▸ **Entries taken from a collection**:

● ● ● ●

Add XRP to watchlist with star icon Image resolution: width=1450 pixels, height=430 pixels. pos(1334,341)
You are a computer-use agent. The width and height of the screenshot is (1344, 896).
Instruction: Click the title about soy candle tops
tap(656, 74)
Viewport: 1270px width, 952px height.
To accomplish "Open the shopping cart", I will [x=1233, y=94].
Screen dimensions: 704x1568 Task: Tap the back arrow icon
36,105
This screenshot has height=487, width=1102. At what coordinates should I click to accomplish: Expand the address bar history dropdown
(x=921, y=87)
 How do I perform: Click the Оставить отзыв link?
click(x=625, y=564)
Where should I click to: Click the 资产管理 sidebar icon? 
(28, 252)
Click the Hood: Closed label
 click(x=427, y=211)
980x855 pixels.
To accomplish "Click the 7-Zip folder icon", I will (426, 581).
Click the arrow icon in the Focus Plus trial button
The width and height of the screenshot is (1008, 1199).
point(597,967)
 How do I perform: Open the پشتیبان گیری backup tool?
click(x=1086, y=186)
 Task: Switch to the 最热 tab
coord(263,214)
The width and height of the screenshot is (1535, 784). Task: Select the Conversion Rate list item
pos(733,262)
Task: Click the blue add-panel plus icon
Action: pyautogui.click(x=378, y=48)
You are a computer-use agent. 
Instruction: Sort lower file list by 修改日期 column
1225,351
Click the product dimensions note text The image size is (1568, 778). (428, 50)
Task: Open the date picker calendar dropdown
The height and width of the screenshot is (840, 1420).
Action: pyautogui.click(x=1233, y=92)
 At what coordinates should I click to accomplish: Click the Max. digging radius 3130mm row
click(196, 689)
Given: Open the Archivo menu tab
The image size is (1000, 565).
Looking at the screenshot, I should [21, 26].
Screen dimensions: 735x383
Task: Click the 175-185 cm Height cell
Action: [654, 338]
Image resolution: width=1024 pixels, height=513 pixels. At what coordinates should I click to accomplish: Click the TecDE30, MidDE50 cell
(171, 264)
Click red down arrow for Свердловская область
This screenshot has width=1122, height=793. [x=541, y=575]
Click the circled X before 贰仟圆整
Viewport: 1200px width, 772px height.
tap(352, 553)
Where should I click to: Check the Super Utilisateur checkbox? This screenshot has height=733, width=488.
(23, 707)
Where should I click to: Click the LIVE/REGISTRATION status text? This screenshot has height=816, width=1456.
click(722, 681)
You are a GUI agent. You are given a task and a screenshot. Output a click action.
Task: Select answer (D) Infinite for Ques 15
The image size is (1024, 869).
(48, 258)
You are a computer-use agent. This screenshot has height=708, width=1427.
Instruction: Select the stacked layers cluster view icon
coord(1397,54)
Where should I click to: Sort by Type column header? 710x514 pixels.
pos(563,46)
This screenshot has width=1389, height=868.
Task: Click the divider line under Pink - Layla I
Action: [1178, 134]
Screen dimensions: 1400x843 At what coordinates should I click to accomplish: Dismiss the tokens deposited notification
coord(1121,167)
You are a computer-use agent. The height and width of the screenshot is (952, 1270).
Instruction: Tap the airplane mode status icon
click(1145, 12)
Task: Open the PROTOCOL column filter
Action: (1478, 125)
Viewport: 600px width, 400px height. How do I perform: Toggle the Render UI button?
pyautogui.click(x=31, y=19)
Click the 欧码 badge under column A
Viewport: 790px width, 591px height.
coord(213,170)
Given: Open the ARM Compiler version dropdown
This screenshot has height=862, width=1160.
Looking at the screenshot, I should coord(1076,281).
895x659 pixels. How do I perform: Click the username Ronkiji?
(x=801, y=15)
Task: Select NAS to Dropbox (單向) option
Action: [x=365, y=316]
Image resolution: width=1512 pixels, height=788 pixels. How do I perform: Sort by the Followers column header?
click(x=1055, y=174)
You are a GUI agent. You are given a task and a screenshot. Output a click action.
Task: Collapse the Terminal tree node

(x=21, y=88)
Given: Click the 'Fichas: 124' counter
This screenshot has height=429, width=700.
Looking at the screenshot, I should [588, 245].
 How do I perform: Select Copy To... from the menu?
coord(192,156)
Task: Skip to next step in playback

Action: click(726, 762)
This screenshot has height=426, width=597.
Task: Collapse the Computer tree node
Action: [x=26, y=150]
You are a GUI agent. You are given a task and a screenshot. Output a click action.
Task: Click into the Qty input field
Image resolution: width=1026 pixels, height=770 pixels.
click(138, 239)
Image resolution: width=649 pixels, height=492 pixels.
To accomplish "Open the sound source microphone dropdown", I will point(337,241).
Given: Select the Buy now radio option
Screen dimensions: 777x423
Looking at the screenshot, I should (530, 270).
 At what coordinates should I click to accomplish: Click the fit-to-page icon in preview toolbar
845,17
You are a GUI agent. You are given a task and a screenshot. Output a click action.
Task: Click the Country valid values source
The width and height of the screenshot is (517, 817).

● ● ● ●

▸ **What is expected**:
Convert the rows above into a JSON list of strings, one string per line, omitting blank lines.

▸ **Correct response**:
[
  "Add XRP to watchlist with star icon Image resolution: width=1450 pixels, height=430 pixels. pos(1334,341)",
  "You are a computer-use agent. The width and height of the screenshot is (1344, 896).",
  "Instruction: Click the title about soy candle tops",
  "tap(656, 74)",
  "Viewport: 1270px width, 952px height.",
  "To accomplish \"Open the shopping cart\", I will [x=1233, y=94].",
  "Screen dimensions: 704x1568 Task: Tap the back arrow icon",
  "36,105",
  "This screenshot has height=487, width=1102. At what coordinates should I click to accomplish: Expand the address bar history dropdown",
  "(x=921, y=87)",
  " How do I perform: Click the Оставить отзыв link?",
  "click(x=625, y=564)",
  "Where should I click to: Click the 资产管理 sidebar icon? ",
  "(28, 252)",
  "Click the Hood: Closed label",
  " click(x=427, y=211)",
  "980x855 pixels.",
  "To accomplish \"Click the 7-Zip folder icon\", I will (426, 581).",
  "Click the arrow icon in the Focus Plus trial button",
  "The width and height of the screenshot is (1008, 1199).",
  "point(597,967)",
  " How do I perform: Open the پشتیبان گیری backup tool?",
  "click(x=1086, y=186)",
  " Task: Switch to the 最热 tab",
  "coord(263,214)",
  "The width and height of the screenshot is (1535, 784). Task: Select the Conversion Rate list item",
  "pos(733,262)",
  "Task: Click the blue add-panel plus icon",
  "Action: pyautogui.click(x=378, y=48)",
  "You are a computer-use agent. ",
  "Instruction: Sort lower file list by 修改日期 column",
  "1225,351",
  "Click the product dimensions note text The image size is (1568, 778). (428, 50)",
  "Task: Open the date picker calendar dropdown",
  "The height and width of the screenshot is (840, 1420).",
  "Action: pyautogui.click(x=1233, y=92)",
  " At what coordinates should I click to accomplish: Click the Max. digging radius 3130mm row",
  "click(196, 689)",
  "Given: Open the Archivo menu tab",
  "The image size is (1000, 565).",
  "Looking at the screenshot, I should [21, 26].",
  "Screen dimensions: 735x383",
  "Task: Click the 175-185 cm Height cell",
  "Action: [654, 338]",
  "Image resolution: width=1024 pixels, height=513 pixels. At what coordinates should I click to accomplish: Click the TecDE30, MidDE50 cell",
  "(171, 264)",
  "Click red down arrow for Свердловская область",
  "This screenshot has width=1122, height=793. [x=541, y=575]",
  "Click the circled X before 贰仟圆整",
  "Viewport: 1200px width, 772px height.",
  "tap(352, 553)",
  "Where should I click to: Check the Super Utilisateur checkbox? This screenshot has height=733, width=488.",
  "(23, 707)",
  "Where should I click to: Click the LIVE/REGISTRATION status text? This screenshot has height=816, width=1456.",
  "click(722, 681)",
  "You are a GUI agent. You are given a task and a screenshot. Output a click action.",
  "Task: Select answer (D) Infinite for Ques 15",
  "The image size is (1024, 869).",
  "(48, 258)",
  "You are a computer-use agent. This screenshot has height=708, width=1427.",
  "Instruction: Select the stacked layers cluster view icon",
  "coord(1397,54)",
  "Where should I click to: Sort by Type column header? 710x514 pixels.",
  "pos(563,46)",
  "This screenshot has width=1389, height=868.",
  "Task: Click the divider line under Pink - Layla I",
  "Action: [1178, 134]",
  "Screen dimensions: 1400x843 At what coordinates should I click to accomplish: Dismiss the tokens deposited notification",
  "coord(1121,167)",
  "You are a computer-use agent. The height and width of the screenshot is (952, 1270).",
  "Instruction: Tap the airplane mode status icon",
  "click(1145, 12)",
  "Task: Open the PROTOCOL column filter",
  "Action: (1478, 125)",
  "Viewport: 600px width, 400px height. How do I perform: Toggle the Render UI button?",
  "pyautogui.click(x=31, y=19)",
  "Click the 欧码 badge under column A",
  "Viewport: 790px width, 591px height.",
  "coord(213,170)",
  "Given: Open the ARM Compiler version dropdown",
  "This screenshot has height=862, width=1160.",
  "Looking at the screenshot, I should coord(1076,281).",
  "895x659 pixels. How do I perform: Click the username Ronkiji?",
  "(x=801, y=15)",
  "Task: Select NAS to Dropbox (單向) option",
  "Action: [x=365, y=316]",
  "Image resolution: width=1512 pixels, height=788 pixels. How do I perform: Sort by the Followers column header?",
  "click(x=1055, y=174)",
  "You are a GUI agent. You are given a task and a screenshot. Output a click action.",
  "Task: Collapse the Terminal tree node",
  "(x=21, y=88)",
  "Given: Click the 'Fichas: 124' counter",
  "This screenshot has height=429, width=700.",
  "Looking at the screenshot, I should [588, 245].",
  " How do I perform: Select Copy To... from the menu?",
  "coord(192,156)",
  "Task: Skip to next step in playback",
  "Action: click(726, 762)",
  "This screenshot has height=426, width=597.",
  "Task: Collapse the Computer tree node",
  "Action: [x=26, y=150]",
  "You are a GUI agent. You are given a task and a screenshot. Output a click action.",
  "Task: Click into the Qty input field",
  "Image resolution: width=1026 pixels, height=770 pixels.",
  "click(138, 239)",
  "Image resolution: width=649 pixels, height=492 pixels.",
  "To accomplish \"Open the sound source microphone dropdown\", I will point(337,241).",
  "Given: Select the Buy now radio option",
  "Screen dimensions: 777x423",
  "Looking at the screenshot, I should (530, 270).",
  " At what coordinates should I click to accomplish: Click the fit-to-page icon in preview toolbar",
  "845,17",
  "You are a GUI agent. You are given a task and a screenshot. Output a click action.",
  "Task: Click the Country valid values source",
  "The width and height of the screenshot is (517, 817)."
]